Among the lines below, take the one holding "Конструктор сайтов APK (54, 2353)", the one holding "Как скачать последнюю", and all lines between them. Set them down exactly.

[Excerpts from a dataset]

+ + + + + + +

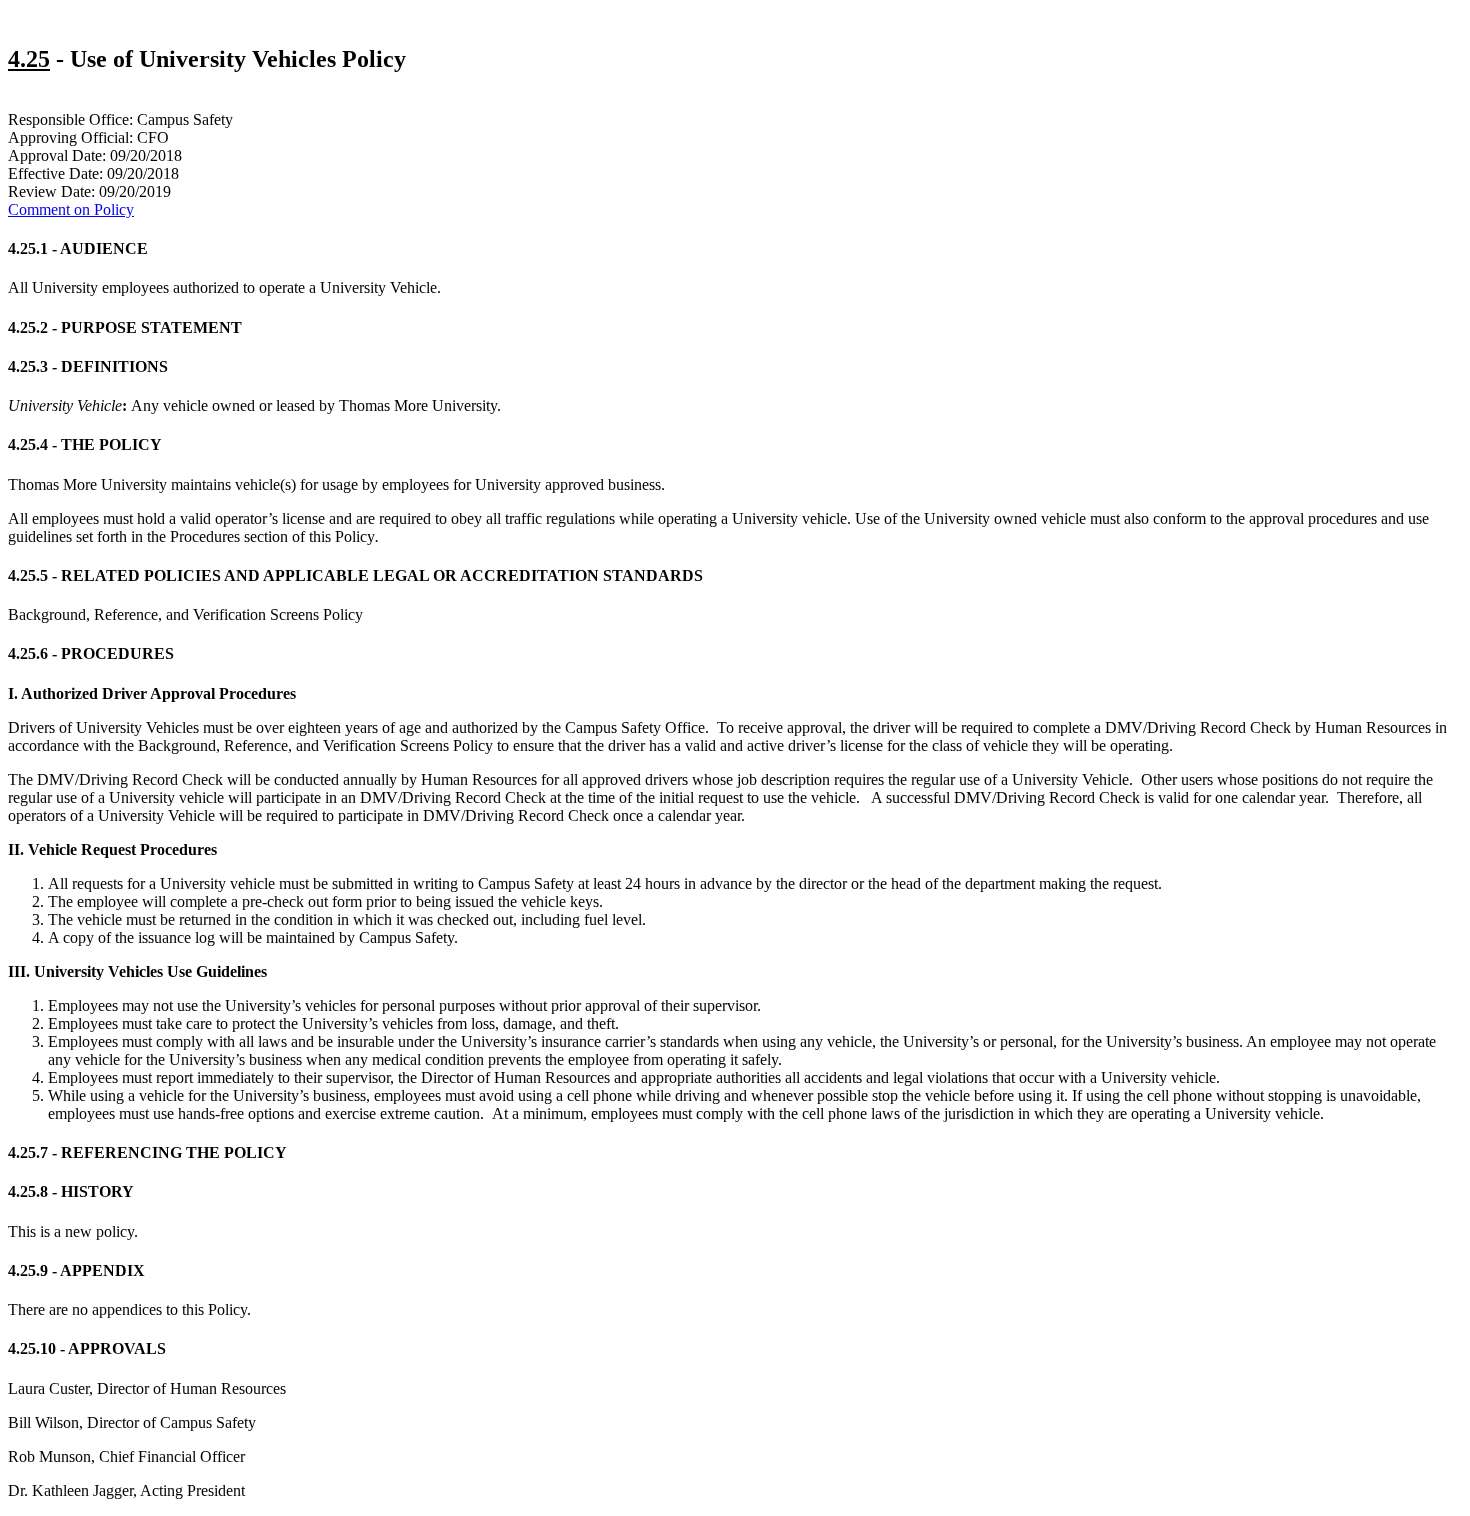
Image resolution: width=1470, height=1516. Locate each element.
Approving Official (68, 137)
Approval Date (55, 155)
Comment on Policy (71, 209)
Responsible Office (68, 119)
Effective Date (53, 173)
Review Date (49, 191)
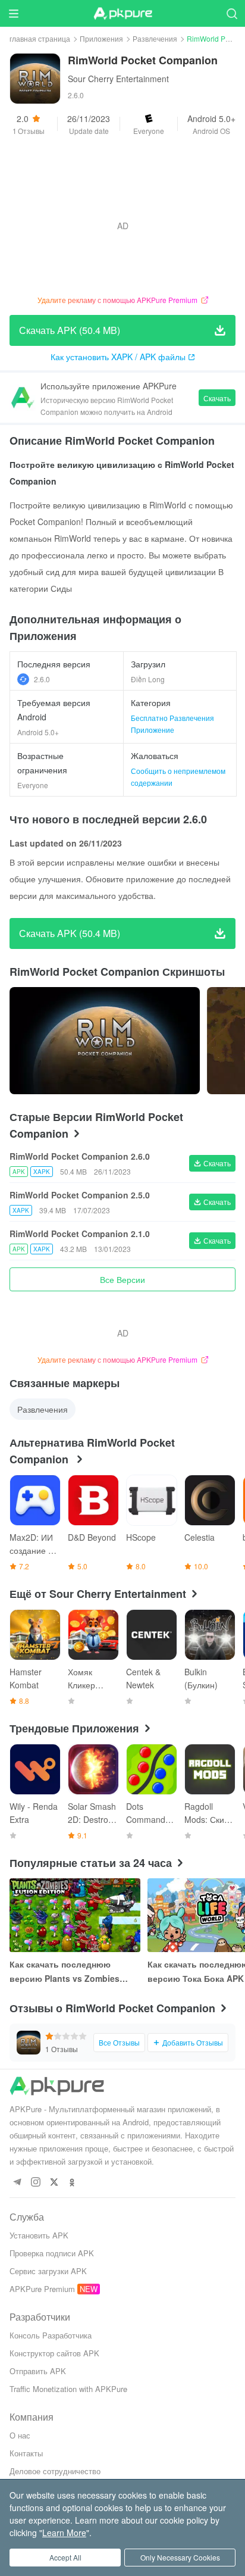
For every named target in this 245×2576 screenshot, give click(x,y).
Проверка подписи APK (52, 2253)
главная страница (40, 38)
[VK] (53, 2182)
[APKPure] (122, 14)
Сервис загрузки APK (48, 2271)
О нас (20, 2435)
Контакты (26, 2453)
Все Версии (122, 1279)
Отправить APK (38, 2371)
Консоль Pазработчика (51, 2335)
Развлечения (155, 38)
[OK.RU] (72, 2182)
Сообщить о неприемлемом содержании (178, 777)
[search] (231, 13)
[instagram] (35, 2182)
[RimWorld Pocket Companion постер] (105, 1040)
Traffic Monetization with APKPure (68, 2388)
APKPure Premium (42, 2288)
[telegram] (17, 2182)
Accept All (65, 2557)
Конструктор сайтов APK (54, 2353)
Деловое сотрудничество (55, 2471)
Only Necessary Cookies (180, 2557)
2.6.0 (42, 679)
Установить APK (39, 2235)
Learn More (64, 2532)
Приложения (101, 38)
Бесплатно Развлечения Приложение (172, 724)
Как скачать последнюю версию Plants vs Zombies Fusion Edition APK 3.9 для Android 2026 (65, 1971)
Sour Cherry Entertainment (118, 79)
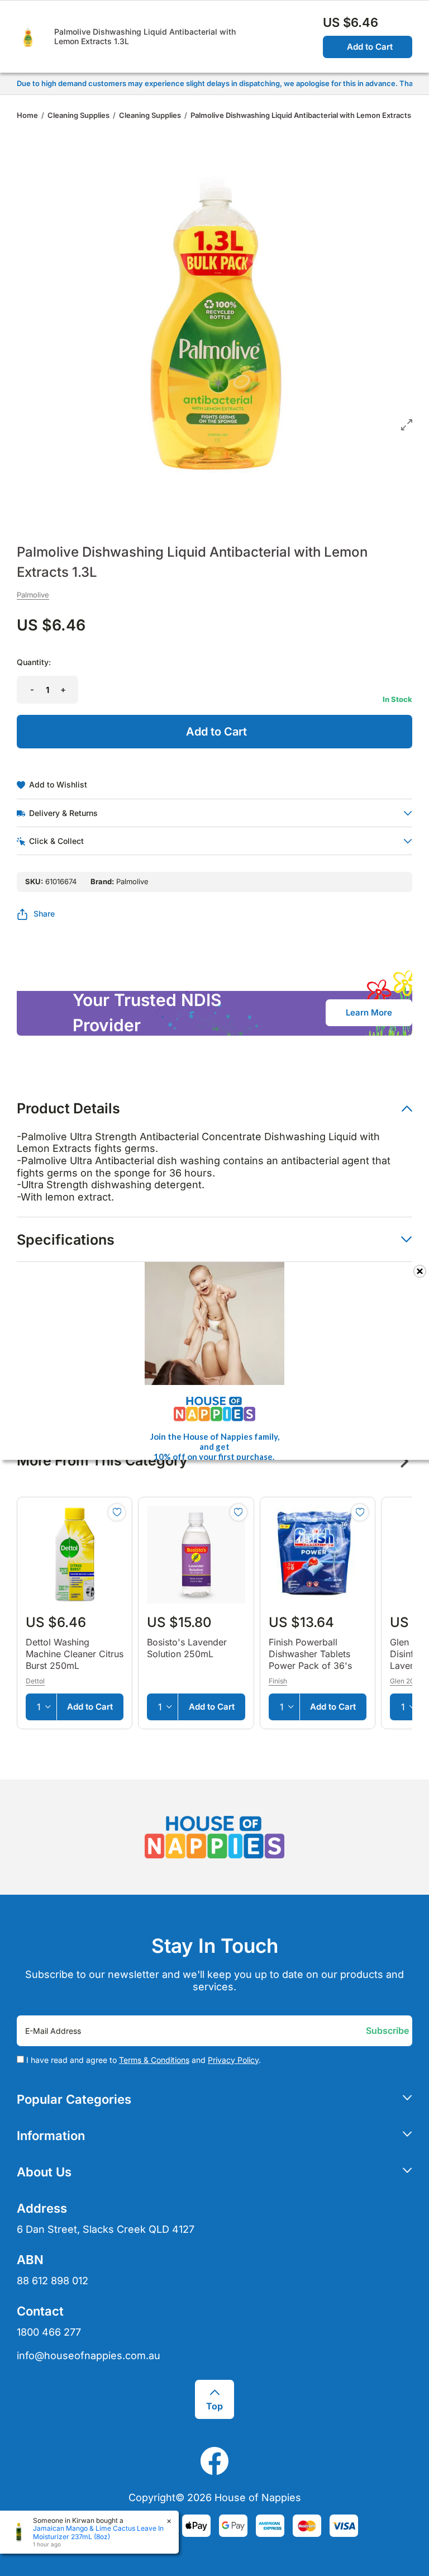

+ + + + + + +

▸ Problem solution:
Конструктор сайтов APK (54, 2353)
Деловое сотрудничество (55, 2471)
Only Necessary Cookies (180, 2557)
2.6.0 (42, 679)
Установить APK (39, 2235)
Learn More (64, 2532)
Приложения (101, 38)
Бесплатно Развлечения Приложение (172, 724)
Как скачать последнюю версию Plants vs Zombies Fusion Edition APK 3.9 для Android 2026 (65, 1971)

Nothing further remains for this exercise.